2/ « Les conditions générales de l'offre de prêt litigieuse prévoient que les intérêts conventionnels sont calculés « sur la base d'une année bancaire de 360 jours », et d'un semestre de 180 jours, d'un trimestre de 90 jours et d'un mois de 30 jours.

M. et Mme X. soutiennent que le calcul des intérêts conventionnels sur l'année « lombarde » de 360 jours a créé un déséquilibre significatif entre les droits et les obligations des parties au prêt, à leur détriment, ce calcul aboutissant en réalité, selon eux, à majorer le taux des intérêts conventionnels. Ils entendent voir dire illicite la clause relative au calcul des intérêts.

Bien que cette clause ne concerne pas la fixation du taux effectif global (TEG), et se rapporte aux seuls intérêts conventionnels, il importe de rappeler que les intérêts conventionnels constituent l'élément essentiel du TEG. Il convient dès lors de faire application de l'article R 313-1 du code de la consommation, relatif au taux effectif global, notamment en sa disposition suivante : « c) l'écart entre les dates utilisées pour le calcul est exprimé en années ou en fractions d'années. Une année compte 365 jours, ou pour les années bissextiles, 366 jours, 52 semaines ou 12 mois normalisés.

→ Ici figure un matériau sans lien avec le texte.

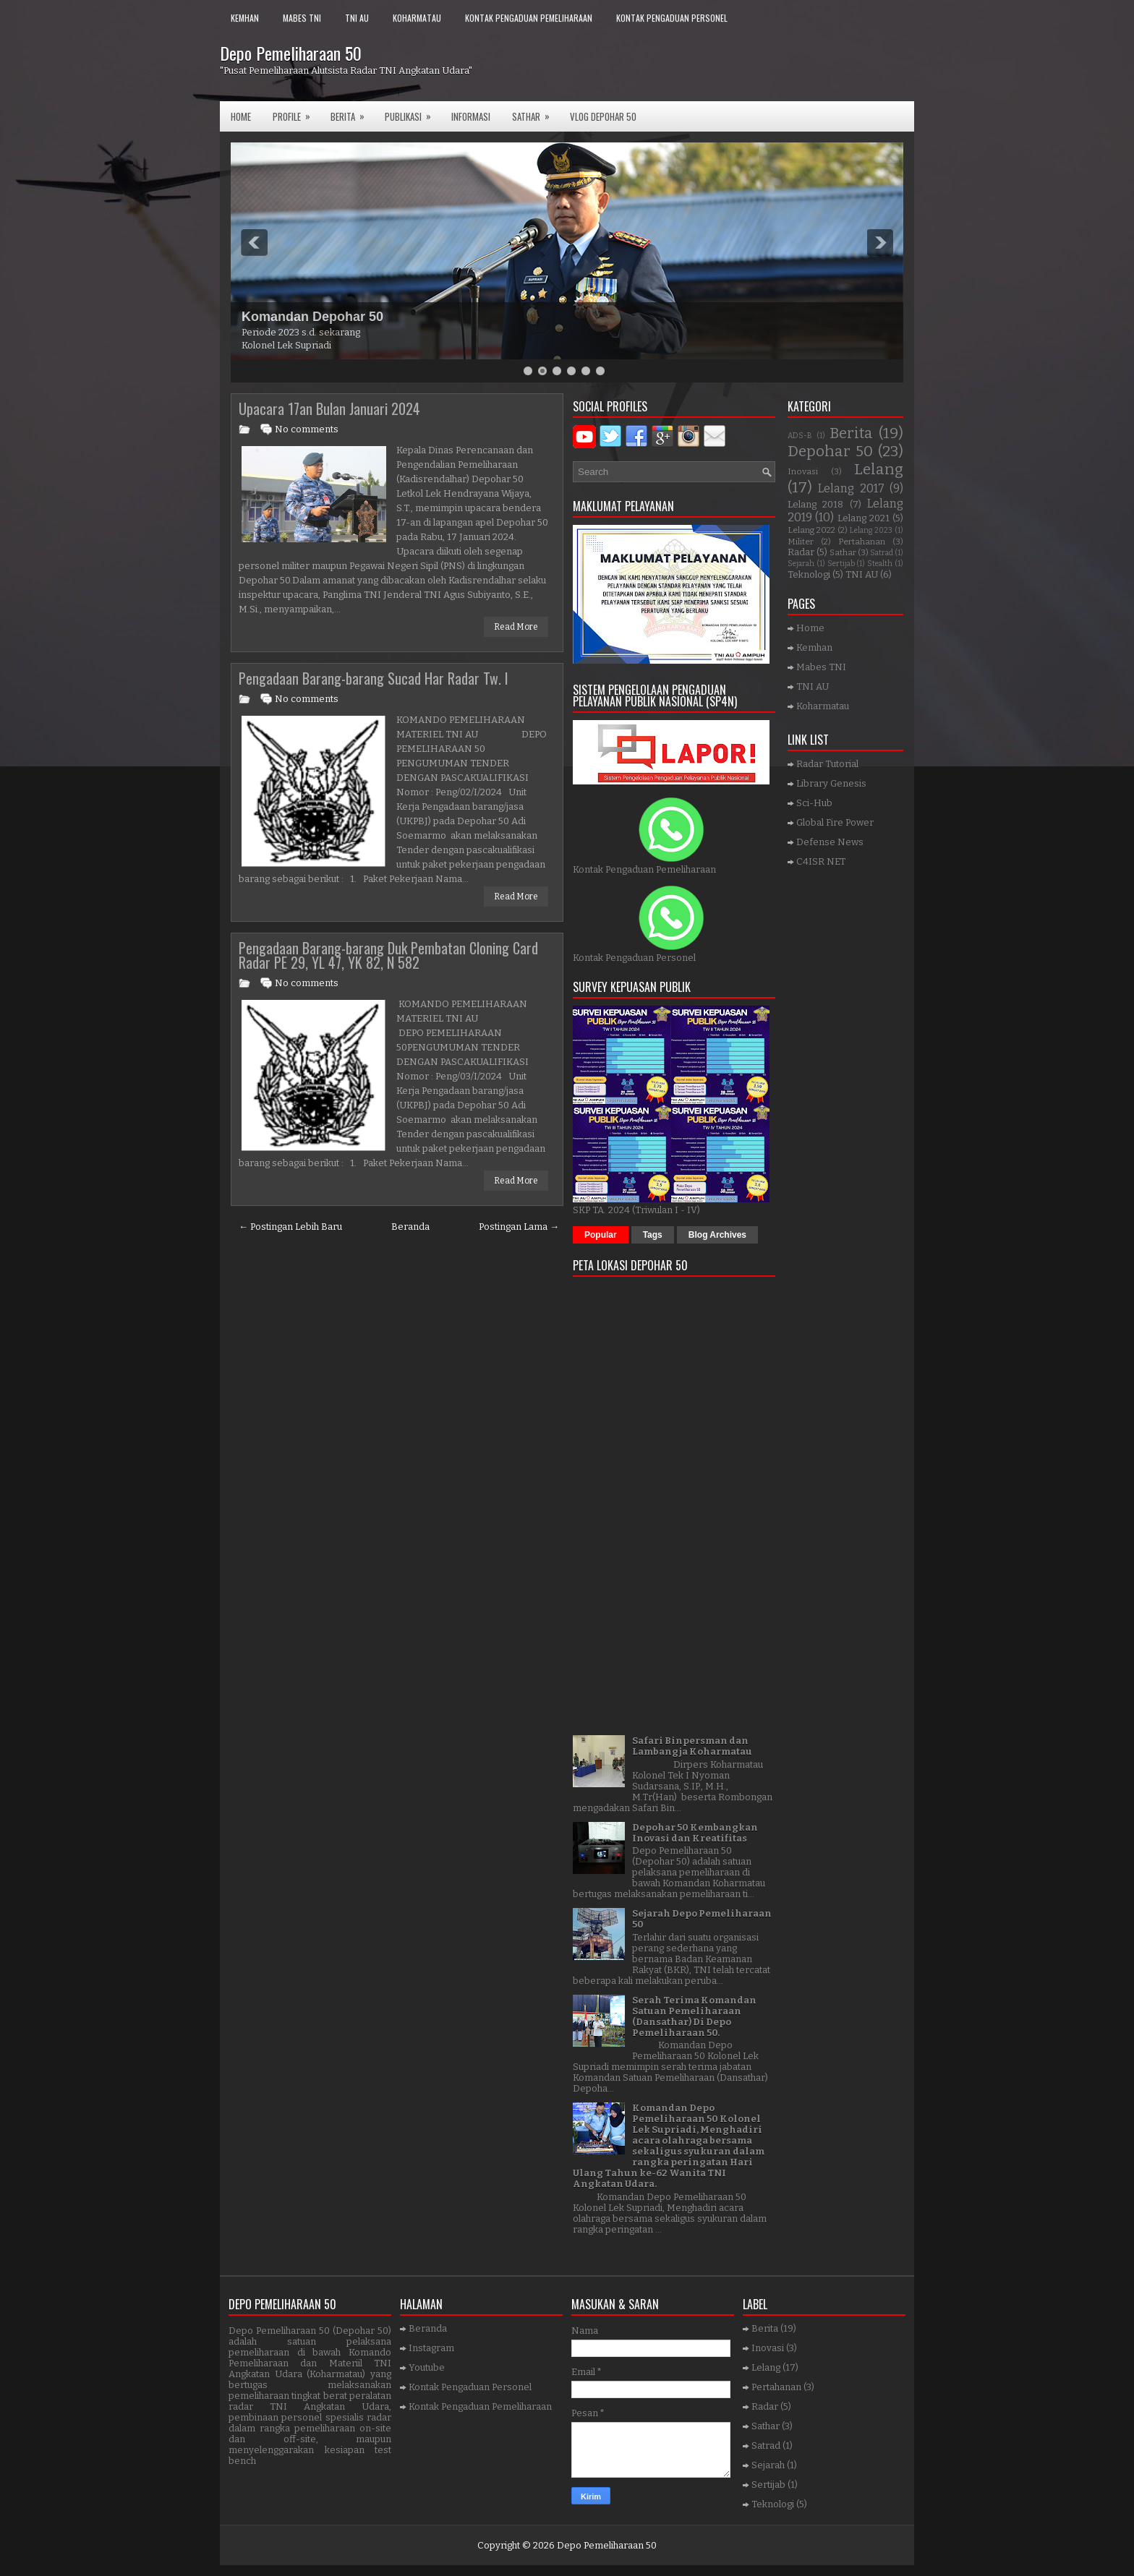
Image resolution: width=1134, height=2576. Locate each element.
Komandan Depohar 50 (312, 316)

Un mois normalisé compte 30,41666 jours (c'est à dire 365/12) que l'année soit bissextile ou non. » Ainsi le législateur a-t-il protégé le consommateur d'une facturation d'intérêts dont il n'aurait pas été clairement informé, en lui fournissant des références de calcul homogènes et l'équivalence du rapport 30 divisé par 360, avec celui de 30,41666, - durée du mois normalisé, tenant compte à la fois du nombre différent de jours de chaque mois et du caractère bissextile ou non de l'année - divisée par 365, nombre de jours de l'année civile.

M. et Mme X. se prévalent tant de l'ancien article L. 132-1 du code de la consommation (devenu aujourd'hui L. 212-1) sur le caractère abusif et non écrit des clauses ayant pour objet de créer un déséquilibre entre les parties au détriment du non-professionnel ou du consommateur, que des recommandations n° 05-02 rendues par la Commission des clauses abusives le 22 septembre 2005, et n° 04-03 de cette même commission du 30 septembre 2004.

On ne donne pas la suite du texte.